(Adnkronos) – Italy backs the use of frozen Russian assets for a 140 billion euro loan from the European Union to embattled Ukraine, but legal experts must first identify a fail-safe mechanism for such a loan, foreign minister Antonio Tajani said on Thursday.
“Italy is in favour of using frozen Russian Central Bank assets for an EU loan to support Ukraine,” Tajani told reporters on the sidelines of a EU Foreign Affairs Council meeting.
“However, work needs to be done on an appropriate legal basis so there can be no boomerang effect, especially for the financial stability of the euro area,” Tajani warned.

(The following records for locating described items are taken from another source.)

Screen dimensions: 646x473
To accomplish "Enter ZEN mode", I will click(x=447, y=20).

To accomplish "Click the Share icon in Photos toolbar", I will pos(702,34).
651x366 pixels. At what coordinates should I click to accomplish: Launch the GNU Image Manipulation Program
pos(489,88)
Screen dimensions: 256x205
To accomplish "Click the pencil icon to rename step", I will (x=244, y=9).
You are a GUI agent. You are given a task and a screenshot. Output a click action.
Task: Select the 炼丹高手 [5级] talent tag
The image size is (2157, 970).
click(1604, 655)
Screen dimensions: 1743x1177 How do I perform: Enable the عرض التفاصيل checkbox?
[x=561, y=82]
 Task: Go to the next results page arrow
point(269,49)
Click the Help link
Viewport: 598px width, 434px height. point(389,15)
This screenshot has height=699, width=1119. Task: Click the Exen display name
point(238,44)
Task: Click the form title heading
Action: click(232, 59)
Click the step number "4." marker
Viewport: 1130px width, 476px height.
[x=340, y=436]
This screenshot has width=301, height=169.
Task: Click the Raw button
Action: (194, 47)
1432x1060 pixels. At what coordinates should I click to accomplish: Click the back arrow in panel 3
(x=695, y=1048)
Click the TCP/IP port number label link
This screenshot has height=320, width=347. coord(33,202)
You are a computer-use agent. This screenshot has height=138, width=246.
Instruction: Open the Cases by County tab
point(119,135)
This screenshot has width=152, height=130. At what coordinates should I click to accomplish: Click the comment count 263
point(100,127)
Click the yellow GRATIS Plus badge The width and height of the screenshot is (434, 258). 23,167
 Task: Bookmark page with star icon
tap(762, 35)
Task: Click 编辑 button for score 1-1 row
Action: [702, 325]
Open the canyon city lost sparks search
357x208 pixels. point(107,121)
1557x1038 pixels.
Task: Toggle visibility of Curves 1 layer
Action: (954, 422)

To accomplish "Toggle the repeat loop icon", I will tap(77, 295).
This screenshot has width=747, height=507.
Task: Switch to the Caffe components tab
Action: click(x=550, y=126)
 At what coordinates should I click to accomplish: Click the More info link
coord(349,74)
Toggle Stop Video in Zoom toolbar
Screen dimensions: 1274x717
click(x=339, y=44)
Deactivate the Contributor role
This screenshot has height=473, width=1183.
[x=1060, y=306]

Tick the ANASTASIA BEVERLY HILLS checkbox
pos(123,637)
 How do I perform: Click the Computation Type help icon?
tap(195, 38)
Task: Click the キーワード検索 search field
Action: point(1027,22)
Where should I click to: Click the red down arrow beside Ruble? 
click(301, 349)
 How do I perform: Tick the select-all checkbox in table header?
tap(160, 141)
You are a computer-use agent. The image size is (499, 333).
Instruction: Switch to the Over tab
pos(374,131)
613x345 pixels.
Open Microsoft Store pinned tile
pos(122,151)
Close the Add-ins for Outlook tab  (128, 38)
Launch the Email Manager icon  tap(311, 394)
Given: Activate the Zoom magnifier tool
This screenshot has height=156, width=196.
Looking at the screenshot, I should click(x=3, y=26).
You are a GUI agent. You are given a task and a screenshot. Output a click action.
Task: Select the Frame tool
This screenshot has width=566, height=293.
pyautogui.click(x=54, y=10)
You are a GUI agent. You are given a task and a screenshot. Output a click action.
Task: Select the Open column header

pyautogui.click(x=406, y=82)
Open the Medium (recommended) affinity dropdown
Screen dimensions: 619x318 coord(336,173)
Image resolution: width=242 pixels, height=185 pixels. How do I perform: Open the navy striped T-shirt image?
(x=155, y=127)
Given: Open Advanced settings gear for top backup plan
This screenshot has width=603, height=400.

Tajani was doubling down on calls he made last month for legal experts to carry out an in-depth analysis of the planned loan for Ukraine together with the European Central Bank.
Ukraine is pushing European allies to release the 140 billion euro loan to plug a looming hole in its 2026 military budget as EU leaders are due to look at the loan again at their 17 December summit after they failed to agree on it last month amid concerns raised by Belgium.
Besides the option of using frozen Russian assets for the ‘reparations loan’, the bloc is also mulling individual grants from EU countries and borrowing on financial markets, Commission President Ursula von der Leyen wrote in a letter this week to the 27 EU member states.
Von der Leyen’s letter estimated that Ukraine’s remaining needs for 2026-2027 amounted to 135.7 billion euros
“The important thing is to find a solution on the use of frozen Russian assets. We are in favour of using these assets to support Ukraine, but we need to identify the legal basis… it is only a legal issue, not a political one,” said Tajani.
“We need to say how this can be done and how to ensure the stability of the eurozone…we cannot make mistakes when taking actions of this kind. Otherwise, they risk backfiring: we must avoid this at all costs,” Tajani added.
Tajani reaffirmed Italy’s unwavering support for Ukraine in its 45-month-old war with Russia, following Moscow’s full-scale military invasion of the former Soviet republic in February 2022.
“Our new Italian (military aid) package is ready. The necessary weapons will be sent,” Tajani concluded.
Italy’s defence minister Guido Crosetto will unveil to the parliament’s Copasir security committee the government’s 12th military aid package for Ukraine on 2 December, after the Supreme Defence Council constitutional body chaired by president Sergio Mattarella greenlit the package on Monday.